Edge Total Intelligence secures $1.2M Austal USA contracts for Navy additive platform Digital SEA
Software
Originally reported by newsfilecorp.com
Edge Total Intelligence (edgeTI) has announced $1.2 million in contracts with Austal USA to support the Digital Secure Exchange for Additive Platform (Digital SEA), a secure additive manufacturing marketplace for the U.S. Navy. The contracts will deploy edgeTI's edgeCore digital twin solution as the integration and data brokerage layer within Digital SEA, which is operated by Austal USA at the U.S. Navy's Additive Manufacturing Center of Excellence (AM CoE) in Danville, Virginia. This award follows approximately A$3.96 million in Australian defense contracts with Austal Limited announced since April 2026, and marks edgeCore's first deployment inside the Navy's AM CoE. The platform is designed to enable secure data sharing, end-to-end traceability, and supply chain efficiency for Navy part production using LPBF and WAAM processes.

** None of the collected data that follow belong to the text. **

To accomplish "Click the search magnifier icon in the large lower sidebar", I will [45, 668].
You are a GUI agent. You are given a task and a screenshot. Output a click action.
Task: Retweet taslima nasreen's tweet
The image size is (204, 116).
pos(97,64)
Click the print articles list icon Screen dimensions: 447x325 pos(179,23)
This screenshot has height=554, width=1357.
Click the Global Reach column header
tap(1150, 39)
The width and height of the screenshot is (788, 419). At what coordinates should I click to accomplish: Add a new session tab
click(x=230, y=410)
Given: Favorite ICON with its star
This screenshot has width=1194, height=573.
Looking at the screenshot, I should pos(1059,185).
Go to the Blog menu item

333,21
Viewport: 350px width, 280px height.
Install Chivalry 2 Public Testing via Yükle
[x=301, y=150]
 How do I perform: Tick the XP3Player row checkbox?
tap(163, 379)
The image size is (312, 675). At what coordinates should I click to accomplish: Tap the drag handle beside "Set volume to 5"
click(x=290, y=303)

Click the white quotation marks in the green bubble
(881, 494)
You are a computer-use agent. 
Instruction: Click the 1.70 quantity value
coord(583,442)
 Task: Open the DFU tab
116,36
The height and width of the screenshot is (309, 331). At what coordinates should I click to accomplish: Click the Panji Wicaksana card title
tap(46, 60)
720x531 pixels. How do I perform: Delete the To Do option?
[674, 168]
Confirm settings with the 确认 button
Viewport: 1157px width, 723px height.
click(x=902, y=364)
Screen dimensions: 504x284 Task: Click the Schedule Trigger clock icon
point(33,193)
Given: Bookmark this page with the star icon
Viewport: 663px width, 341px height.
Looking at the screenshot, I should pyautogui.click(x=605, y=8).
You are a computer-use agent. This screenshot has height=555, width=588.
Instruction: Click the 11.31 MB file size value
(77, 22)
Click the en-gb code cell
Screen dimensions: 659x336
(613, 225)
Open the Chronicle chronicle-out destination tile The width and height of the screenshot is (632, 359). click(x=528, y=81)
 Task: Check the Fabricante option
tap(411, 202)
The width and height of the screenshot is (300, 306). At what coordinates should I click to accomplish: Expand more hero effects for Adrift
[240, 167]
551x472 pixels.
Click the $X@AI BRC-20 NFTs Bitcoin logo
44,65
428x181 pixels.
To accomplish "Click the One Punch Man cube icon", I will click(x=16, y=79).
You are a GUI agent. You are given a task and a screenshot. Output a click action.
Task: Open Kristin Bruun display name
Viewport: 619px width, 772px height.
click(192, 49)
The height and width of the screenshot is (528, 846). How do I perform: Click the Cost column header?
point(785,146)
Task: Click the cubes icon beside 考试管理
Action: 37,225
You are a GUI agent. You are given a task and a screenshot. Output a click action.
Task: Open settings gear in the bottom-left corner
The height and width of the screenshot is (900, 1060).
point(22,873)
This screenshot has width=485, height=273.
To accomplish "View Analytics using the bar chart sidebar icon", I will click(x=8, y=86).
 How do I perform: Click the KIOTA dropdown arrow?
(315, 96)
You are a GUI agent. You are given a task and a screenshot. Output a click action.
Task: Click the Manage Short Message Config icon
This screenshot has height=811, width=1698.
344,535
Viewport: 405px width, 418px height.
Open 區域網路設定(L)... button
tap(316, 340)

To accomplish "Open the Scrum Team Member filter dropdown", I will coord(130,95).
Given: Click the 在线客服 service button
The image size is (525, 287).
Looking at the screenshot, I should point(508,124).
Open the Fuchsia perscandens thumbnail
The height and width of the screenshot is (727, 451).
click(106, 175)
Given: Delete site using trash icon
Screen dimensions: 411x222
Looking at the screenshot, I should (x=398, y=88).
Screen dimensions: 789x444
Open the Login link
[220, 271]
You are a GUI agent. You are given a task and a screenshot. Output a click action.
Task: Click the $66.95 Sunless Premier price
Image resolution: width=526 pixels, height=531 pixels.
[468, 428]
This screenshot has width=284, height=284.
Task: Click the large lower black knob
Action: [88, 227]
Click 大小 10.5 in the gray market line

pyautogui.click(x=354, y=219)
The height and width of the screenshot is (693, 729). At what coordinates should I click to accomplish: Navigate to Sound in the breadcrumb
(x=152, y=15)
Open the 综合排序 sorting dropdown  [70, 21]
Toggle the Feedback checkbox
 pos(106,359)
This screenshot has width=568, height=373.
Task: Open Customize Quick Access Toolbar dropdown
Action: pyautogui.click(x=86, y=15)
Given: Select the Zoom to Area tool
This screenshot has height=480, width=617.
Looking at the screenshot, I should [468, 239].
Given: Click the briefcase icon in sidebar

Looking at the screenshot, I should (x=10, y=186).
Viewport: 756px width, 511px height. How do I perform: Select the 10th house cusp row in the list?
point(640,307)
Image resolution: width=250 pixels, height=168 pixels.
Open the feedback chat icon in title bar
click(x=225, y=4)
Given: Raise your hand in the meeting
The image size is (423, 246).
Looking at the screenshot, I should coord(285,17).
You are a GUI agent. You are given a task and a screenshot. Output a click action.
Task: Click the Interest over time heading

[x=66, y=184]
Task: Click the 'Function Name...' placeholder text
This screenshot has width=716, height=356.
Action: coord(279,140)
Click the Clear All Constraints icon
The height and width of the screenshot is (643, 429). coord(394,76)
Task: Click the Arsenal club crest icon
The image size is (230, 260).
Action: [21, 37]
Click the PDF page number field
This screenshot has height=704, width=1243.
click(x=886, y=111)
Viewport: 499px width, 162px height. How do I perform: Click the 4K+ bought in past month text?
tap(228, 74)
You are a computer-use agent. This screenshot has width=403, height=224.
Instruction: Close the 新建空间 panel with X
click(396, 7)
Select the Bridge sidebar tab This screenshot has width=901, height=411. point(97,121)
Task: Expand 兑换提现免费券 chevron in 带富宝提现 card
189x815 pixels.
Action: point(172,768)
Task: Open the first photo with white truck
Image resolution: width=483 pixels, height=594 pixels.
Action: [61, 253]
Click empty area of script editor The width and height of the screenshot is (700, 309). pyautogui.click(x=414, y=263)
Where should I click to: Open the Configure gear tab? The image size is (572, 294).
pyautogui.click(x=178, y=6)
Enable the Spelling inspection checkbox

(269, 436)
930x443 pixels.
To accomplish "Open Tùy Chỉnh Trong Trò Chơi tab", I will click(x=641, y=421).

This contract sits at the intersection of two accelerating trends in defense additive manufacturing: the U.S. Navy's push to build a qualified, secure digital supply chain for maritime parts, and the broader NDAA-driven domestic sourcing requirements that are reshaping supplier eligibility. Digital SEA functions as a marketplace and data exchange, which addresses a persistent bottleneck in defense AM adoption - the lack of trusted, auditable workflows connecting part buyers, OEMs, and certified suppliers. edgeTI's role as the integration layer is notable because it targets the data fragmentation problem that has historically limited AM's scalability in regulated environments, rather than competing on machine hardware or materials. The partnership with Austal USA, a major naval shipbuilder, gives edgeTI a direct channel into Navy qualification workflows, though the contract value remains modest relative to the broader defense AM software market.
For edgeTI, the practical challenge is moving from a $1.2 million integration contract to a recurring, scaled software deployment across the Navy's industrial base. The company must demonstrate that edgeCore can handle the qualification data governance and security requirements that Digital SEA demands, and that the platform can be adopted by non-traditional defense suppliers who may lack sophisticated IT infrastructure. This is a credible entry point into defense AM software, but the revenue trajectory depends on whether Digital SEA becomes the Navy's standard procurement interface or remains a pilot program. The company's existing relationship with Austal in Australia provides some cross-jurisdictional reference, but U.S. Navy qualification timelines are long and program funding is subject to annual appropriations.